Pixel coordinate grounding data:
##########
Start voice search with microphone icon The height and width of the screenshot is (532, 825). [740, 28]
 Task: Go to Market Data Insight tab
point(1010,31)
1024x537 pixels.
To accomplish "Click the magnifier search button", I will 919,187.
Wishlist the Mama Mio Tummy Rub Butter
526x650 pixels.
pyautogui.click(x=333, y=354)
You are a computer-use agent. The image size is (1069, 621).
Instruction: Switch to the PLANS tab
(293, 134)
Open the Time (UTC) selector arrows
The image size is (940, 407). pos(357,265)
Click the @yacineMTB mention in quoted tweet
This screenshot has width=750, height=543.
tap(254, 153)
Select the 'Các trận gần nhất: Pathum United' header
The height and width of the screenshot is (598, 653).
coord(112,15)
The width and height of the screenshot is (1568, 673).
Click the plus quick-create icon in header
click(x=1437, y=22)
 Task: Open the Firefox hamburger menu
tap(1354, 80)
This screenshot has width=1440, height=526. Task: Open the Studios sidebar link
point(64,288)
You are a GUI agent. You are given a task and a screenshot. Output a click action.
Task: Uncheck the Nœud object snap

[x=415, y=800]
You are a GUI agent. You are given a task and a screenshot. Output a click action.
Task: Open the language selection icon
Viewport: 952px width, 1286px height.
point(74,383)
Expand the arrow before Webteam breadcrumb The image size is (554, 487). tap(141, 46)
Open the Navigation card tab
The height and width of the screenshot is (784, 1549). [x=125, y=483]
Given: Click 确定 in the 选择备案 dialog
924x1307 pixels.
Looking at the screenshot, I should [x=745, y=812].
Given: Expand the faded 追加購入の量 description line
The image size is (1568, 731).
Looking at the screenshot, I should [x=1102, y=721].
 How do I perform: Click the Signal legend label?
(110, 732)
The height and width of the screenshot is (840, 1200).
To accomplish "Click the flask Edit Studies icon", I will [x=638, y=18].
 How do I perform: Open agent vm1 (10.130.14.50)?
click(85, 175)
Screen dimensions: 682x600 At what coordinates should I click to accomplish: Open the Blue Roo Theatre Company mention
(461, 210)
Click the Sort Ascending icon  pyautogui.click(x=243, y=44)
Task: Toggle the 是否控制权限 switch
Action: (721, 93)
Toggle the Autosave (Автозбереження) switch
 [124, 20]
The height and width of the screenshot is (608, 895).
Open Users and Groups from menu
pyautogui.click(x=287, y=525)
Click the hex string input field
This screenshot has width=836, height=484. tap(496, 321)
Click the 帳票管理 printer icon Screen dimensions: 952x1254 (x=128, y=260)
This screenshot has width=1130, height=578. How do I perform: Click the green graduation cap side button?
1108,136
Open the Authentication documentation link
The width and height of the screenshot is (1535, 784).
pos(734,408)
##########
_Task brief_: Repeat all of the data exactly.

_Exercise output_:
Start voice search with microphone icon The height and width of the screenshot is (532, 825). [740, 28]
 Task: Go to Market Data Insight tab
point(1010,31)
1024x537 pixels.
To accomplish "Click the magnifier search button", I will 919,187.
Wishlist the Mama Mio Tummy Rub Butter
526x650 pixels.
pyautogui.click(x=333, y=354)
You are a computer-use agent. The image size is (1069, 621).
Instruction: Switch to the PLANS tab
(293, 134)
Open the Time (UTC) selector arrows
The image size is (940, 407). pos(357,265)
Click the @yacineMTB mention in quoted tweet
This screenshot has width=750, height=543.
tap(254, 153)
Select the 'Các trận gần nhất: Pathum United' header
The height and width of the screenshot is (598, 653).
coord(112,15)
The width and height of the screenshot is (1568, 673).
Click the plus quick-create icon in header
click(x=1437, y=22)
 Task: Open the Firefox hamburger menu
tap(1354, 80)
This screenshot has width=1440, height=526. Task: Open the Studios sidebar link
point(64,288)
You are a GUI agent. You are given a task and a screenshot. Output a click action.
Task: Uncheck the Nœud object snap

[x=415, y=800]
You are a GUI agent. You are given a task and a screenshot. Output a click action.
Task: Open the language selection icon
Viewport: 952px width, 1286px height.
point(74,383)
Expand the arrow before Webteam breadcrumb The image size is (554, 487). tap(141, 46)
Open the Navigation card tab
The height and width of the screenshot is (784, 1549). [x=125, y=483]
Given: Click 确定 in the 选择备案 dialog
924x1307 pixels.
Looking at the screenshot, I should [x=745, y=812].
Given: Expand the faded 追加購入の量 description line
The image size is (1568, 731).
Looking at the screenshot, I should [x=1102, y=721].
 How do I perform: Click the Signal legend label?
(110, 732)
The height and width of the screenshot is (840, 1200).
To accomplish "Click the flask Edit Studies icon", I will [x=638, y=18].
 How do I perform: Open agent vm1 (10.130.14.50)?
click(85, 175)
Screen dimensions: 682x600 At what coordinates should I click to accomplish: Open the Blue Roo Theatre Company mention
(461, 210)
Click the Sort Ascending icon  pyautogui.click(x=243, y=44)
Task: Toggle the 是否控制权限 switch
Action: (721, 93)
Toggle the Autosave (Автозбереження) switch
 [124, 20]
The height and width of the screenshot is (608, 895).
Open Users and Groups from menu
pyautogui.click(x=287, y=525)
Click the hex string input field
This screenshot has width=836, height=484. tap(496, 321)
Click the 帳票管理 printer icon Screen dimensions: 952x1254 (x=128, y=260)
This screenshot has width=1130, height=578. How do I perform: Click the green graduation cap side button?
1108,136
Open the Authentication documentation link
The width and height of the screenshot is (1535, 784).
pos(734,408)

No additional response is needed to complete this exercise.